Australian babies are more likely to understand Canadians than their own compatriots, with a University of Western Sydney study finding Aussie infants struggle to understand some vowel sounds spoken in the local accent.
Research from the UWS MARCS Institute, published in Frontiers in Psychology, has found while Australian English may help mark a relaxed environment or the source of a good barbeque, it can also make it hard for babies to learn new words.
“Young infants are more likely to understand words spoken in their native languages,” says the lead author, Associate Professor Paola Escudero, from the UWS Babylab.
“But surprisingly our study found the normal ‘home-ground’ advantage doesn’t always apply for babies exposed to Australian English.”
Australian English continues to evolve as it’s adapted by new generations of migrants, yet the accent is still easily recognised by its distinctive vowel sounds and rising inflection.
To test the ability of Australian infants to learn words produced in different accents, researchers divided children with a mean age of 15 months into two groups, one of which listened to Australian English and the other to Canadian English.
Researchers then taught infants a new made up word (“deet”) by playing them recordings of the word while showing them a picture of a new object that served as the word’s meaning.
During the test, researchers measured whether infants noticed when the word was switched to “dit” or “doot”, akin to an adult noticing that the word “beet” has been changed to “boot,” or “bit”. While the infants listening to the Canadian English speaker noticed the change in word each time, infants listening to the Australian English speaker failed to notice these vowel changes.

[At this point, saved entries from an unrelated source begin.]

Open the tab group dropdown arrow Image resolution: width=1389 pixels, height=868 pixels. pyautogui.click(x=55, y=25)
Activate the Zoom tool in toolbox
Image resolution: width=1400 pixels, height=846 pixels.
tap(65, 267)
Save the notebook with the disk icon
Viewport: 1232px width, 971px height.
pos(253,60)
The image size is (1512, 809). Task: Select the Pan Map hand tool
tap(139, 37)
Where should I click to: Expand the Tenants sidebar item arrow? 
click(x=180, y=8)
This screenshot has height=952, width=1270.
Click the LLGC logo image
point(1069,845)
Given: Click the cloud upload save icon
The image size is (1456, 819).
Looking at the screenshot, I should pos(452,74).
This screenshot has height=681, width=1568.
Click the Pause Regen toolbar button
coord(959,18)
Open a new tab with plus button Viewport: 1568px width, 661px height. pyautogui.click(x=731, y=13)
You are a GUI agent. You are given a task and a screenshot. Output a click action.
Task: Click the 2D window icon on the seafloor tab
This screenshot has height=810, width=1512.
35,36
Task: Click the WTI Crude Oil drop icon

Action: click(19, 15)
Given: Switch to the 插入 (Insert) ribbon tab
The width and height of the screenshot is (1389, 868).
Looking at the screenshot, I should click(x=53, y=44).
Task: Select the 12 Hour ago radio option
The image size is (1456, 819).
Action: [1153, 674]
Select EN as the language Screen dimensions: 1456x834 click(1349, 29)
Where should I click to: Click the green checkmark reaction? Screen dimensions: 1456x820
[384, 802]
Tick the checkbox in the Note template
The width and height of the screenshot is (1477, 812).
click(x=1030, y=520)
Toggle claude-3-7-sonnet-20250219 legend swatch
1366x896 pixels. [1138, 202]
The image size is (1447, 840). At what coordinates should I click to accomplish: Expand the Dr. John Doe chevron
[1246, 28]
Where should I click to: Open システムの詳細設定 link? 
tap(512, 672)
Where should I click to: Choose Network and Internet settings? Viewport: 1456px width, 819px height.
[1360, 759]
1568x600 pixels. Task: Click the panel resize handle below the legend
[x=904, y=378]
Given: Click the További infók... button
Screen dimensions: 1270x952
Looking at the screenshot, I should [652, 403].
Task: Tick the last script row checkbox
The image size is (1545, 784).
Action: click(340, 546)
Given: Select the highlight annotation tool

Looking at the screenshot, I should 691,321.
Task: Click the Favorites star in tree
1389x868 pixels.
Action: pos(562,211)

“Some Australian English vowels, such as the ones in “sheep,” “ship” and “shoot” are very close to one another, as opposed to the same Canadian English vowels which are more distinct,” says Associate Professor Escudero.
“We now know these Australian English vowel differences are not easy to learn.”
Associate Professor Escudero says the influence of accents can make a big difference to language acquisition.
“The Australian accent may make it a little harder for Australian infants to master some vowels, but it doesn’t make a difference in the long run,” she says.
“For adult migrants to Australia who are just starting to pick up the language, they may take a bit longer to master Australian English.”
Associate Professor Escudero says mothers instinctively emphasize differences between vowels when they talk to babies so it remains important to try to do the same with adults learning English, as Australian vowels may be particularly difficult for new adult speakers.